Job Mode: Full-time
Work Mode: Remote
ID: 21204
Job Summary
We are seeking a highly skilled Data Quality / Data Governance Specialist with a strong focus on execution and implementation , not just documentation. This role is critical in ensuring data reliability, integrity, and governance across both batch and real-time data ecosystems .
You will work closely with data engineering, analytics, and business teams to operationalize data governance frameworks , enforce data quality standards , and implement observability practices across modern data platforms.
Responsibilities and Duties
Data Governance & Execution
- Implement and operationalize data governance frameworks , policies, and standards across the organization.
- Move beyond documentation to ensure real enforcement of governance practices within data pipelines and systems.
- Define and enforce data contracts between producers and consumers.
- Establish ownership, stewardship, and accountability models for data assets.
Data Quality & Observability
- Design and implement data quality frameworks to ensure accuracy, completeness, and consistency of data.
- Define and monitor data quality rules and SLAs across datasets.
- Implement and manage data observability tools to track data health, lineage, and anomalies.
- Partner with engineering teams to integrate quality checks into pipelines.
Data Architecture (Batch & Real-Time)
- Ensure data quality and governance across:
- Batch processing architectures (e.g., Medallion architecture: Bronze, Silver, Gold layers)
- Real-time/streaming systems
- Implement validation and quality checks across all layers of the data lifecycle .
- Collaborate on architecture decisions to embed governance and quality by design.

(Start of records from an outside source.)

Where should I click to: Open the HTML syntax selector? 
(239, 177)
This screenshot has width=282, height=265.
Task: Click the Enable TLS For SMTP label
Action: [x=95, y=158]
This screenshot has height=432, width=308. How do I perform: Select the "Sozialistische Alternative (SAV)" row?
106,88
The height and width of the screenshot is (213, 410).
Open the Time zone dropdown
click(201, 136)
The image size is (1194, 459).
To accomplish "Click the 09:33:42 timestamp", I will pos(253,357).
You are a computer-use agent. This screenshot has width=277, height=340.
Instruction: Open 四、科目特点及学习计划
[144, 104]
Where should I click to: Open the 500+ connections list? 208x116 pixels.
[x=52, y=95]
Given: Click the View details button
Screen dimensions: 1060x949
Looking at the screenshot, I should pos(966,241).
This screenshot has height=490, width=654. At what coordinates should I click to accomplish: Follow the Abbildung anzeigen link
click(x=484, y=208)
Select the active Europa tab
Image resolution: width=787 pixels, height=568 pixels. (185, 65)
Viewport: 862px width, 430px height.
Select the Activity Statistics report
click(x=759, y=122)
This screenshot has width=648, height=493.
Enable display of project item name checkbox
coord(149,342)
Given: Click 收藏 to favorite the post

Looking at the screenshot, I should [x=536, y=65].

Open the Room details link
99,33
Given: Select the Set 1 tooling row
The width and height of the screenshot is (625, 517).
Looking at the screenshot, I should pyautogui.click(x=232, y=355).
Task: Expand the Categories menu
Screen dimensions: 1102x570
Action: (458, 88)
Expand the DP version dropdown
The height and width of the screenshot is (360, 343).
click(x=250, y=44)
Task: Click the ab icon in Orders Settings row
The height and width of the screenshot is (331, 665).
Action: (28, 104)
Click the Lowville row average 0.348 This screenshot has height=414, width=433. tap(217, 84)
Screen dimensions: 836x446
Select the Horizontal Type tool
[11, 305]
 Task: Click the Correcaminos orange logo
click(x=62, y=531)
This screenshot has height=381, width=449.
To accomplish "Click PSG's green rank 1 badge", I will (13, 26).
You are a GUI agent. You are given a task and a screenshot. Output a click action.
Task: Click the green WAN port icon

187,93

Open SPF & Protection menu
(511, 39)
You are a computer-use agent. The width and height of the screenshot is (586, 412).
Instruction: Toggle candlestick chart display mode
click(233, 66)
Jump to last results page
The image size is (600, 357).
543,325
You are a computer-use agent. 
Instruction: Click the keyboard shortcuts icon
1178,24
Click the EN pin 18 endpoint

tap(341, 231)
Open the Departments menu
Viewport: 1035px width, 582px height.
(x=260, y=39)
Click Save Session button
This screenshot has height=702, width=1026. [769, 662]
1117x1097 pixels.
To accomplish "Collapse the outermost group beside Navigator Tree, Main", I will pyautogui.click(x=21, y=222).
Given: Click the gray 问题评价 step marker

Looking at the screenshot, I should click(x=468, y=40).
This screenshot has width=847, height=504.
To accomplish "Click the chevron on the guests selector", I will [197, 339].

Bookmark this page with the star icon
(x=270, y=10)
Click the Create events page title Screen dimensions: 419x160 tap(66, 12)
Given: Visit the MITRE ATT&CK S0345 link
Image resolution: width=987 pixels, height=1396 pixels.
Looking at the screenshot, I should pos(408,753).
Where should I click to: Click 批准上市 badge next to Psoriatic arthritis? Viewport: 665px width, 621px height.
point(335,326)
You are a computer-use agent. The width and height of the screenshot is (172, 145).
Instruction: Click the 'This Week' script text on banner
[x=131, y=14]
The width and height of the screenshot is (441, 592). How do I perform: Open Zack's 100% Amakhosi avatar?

Modern Data Stack Implementation
- Work hands-on with modern data technologies, including:
- Python, SQL, Spark for data processing and validation
- AWS services such as Kinesis, Lambda, SQS/SNS
- Data lake/table formats such as Apache Iceberg
- Integrate governance and quality controls into data pipelines and workflows.
Collaboration & Continuous Improvement
- Collaborate with Data Engineers, Data Scientists, and Business stakeholders to ensure trusted data usage.
- Educate teams on data governance best practices and standards .
- Continuously identify opportunities to improve data reliability, reduce incidents, and increase trust in data .
- Support incident resolution related to data quality issues and implement preventive measures.
Qualifications and Skills
- 5+ years of experience in Data Governance, Data Quality, or Data Engineering-related roles .
- Proven experience implementing (not just documenting) data governance frameworks .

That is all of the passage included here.